On 4 March 2024 at Gartner’s UK Identity & Access Management Summit, Simon Langley, ASDA’s Chief Information Security Officer (CISO) joined Steve Bradford, SailPoint Senior Vice President (SVP) on stage for a discussion around how to successfully implement a strong identity security program.
In an engaging Q&A, Simon shares how his team matched the pace and velocity of a changing identity landscape and digital ecosystem, all while continuing to enable the business. He also revealed how, as one of the UK’s largest supermarket retailers, ASDA implemented a robust identity program designed to help improve compliance, user experience, and employee lifecycle management across 138,000 users, outlining key steps and pitfalls to avoid along the way.
Read on to discover ASDA’s successful transformation journey to a unified identity security program.
Hi Simon, thanks so much for taking the time to share your story. Let’s begin with the basics: please give us a little background on the ASDA brand.
ASDA is Britain’s third-largest supermarket chain, with around 829 stores and £20.4 billion in revenue. We’re a longstanding company based in Leeds in the UK, and we were previously owned by Walmart before a takeover in 2021.
Walmart is an enormous organisation with annual revenues of about half a trillion. It does lots of things very well, but its size can also breed inflexibility and you often simply have to follow what the leadership tells you to. That meant at ASDA, we had little freedom to manage our own identities or IT infrastructure. Now that we’ve separated from Walmart, we’ve been effectively building new infrastructure from scratch, which is a big ask for a £20bn company.
Could you tell us more about the demerger from Walmart, and where you are in your identity program today?
Of course. Previously, our identities were all Walmart identities, part of their on-premises active directory (AD) forest. So, when we left, we had to set up a completely new identity for each employee – all 138,000 – the majority of which are frontline staff, people in shops and warehouses, and so on. We also have around 6,000 contractors, which we manage on a separate system. Today, all of these people are now logged into Workday, integrated with SailPoint, and SailPoint ServiceNow for request management and more.
Most of our products today are cloud-based rather than on-premises. Similarly, many businesses across Europe are shifting to the cloud for a variety of reasons – could you tell me what was behind ASDA’s decision to do so?
Lots of organisations today talk about being cloud-first, but we made a conscious decision to become almost cloud-only. The cloud offered an interesting opportunity for us to completely reshape our identity management – it was like a greenfield site for a £20bn company.
Early on, we decided we didn’t want to tie ourselves down to infrastructure, so this immediately lent itself to using software as a service (SaaS) or cloud-hosted solutions. Then, looking back to my experience as CISO and sponsor for the identity program at (UK supermarket) Morrison’s, we looked at SailPoint solution as a potential tool. Fast forward, I realised that it fit perfectly with ASDA’s new infrastructure and the future of where we’re heading. So, we went with SailPoint Identity Security Cloud and so far, integration has been straightforward – it’s gone really great.
What was the sign-off process and the building of the business case like for your new identity program? Are you being held accountable for whether you’ve achieved your initial goals?
It was important to me to make sure we had the right funding upfront, so I had to clearly demonstrate the value of what it is we’re delivering and to keep the board informed.
We have a monthly security government forum where I present and report on all sorts of security risks. Fortunately, senior colleagues haven’t been too picky regarding progress against my program scope, and only really want to hear about anything that could go wrong and the plans to mitigate against it. It’s really been about risks and issues and expanding on progress, rather than having to answer to what we’ve done.

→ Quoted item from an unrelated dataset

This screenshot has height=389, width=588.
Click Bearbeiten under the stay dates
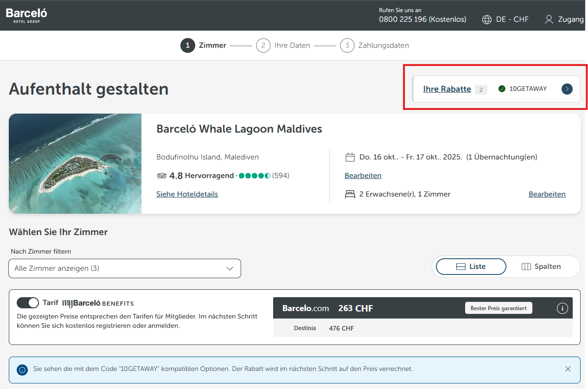pyautogui.click(x=363, y=176)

As an identity expert, could you explain the importance and business value of identity to those who are unfamiliar with it?
As a CISO, what I care most about is any security risks to the business. Cyber incidents and data breaches are a big concern, but so is identity. There are some areas of our business where we have a really high turnover of staff, for instance, over Christmas we take on thousands of short-term workers. Even if we only need them to work for two days, but it takes us a week to give them an identity on our systems, they won’t be able to do anything except twiddle their thumbs and we’ll be paying them for nothing. So, we need to efficiently onboard people to make sure people quickly have the correct access rights.
A lot of access provision in the old-world environment was largely done manually. I don’t know how many people Walmart has working on identity alone, but I think they have almost 2,000 security staff. Most of us don’t have the resources to replicate that, so we need to rely on technology and services like SailPoint.
How are you reaching identity to the day-one retail employees, presumably recruited on quite short notice, who need to have privileged information supplied?
We’re doing that effectively through the local management, whether that’s the general store manager or team leaders in the depots. We have lots of materials like knowledge articles and scripts, and we have training facilities that we can use to test these things out.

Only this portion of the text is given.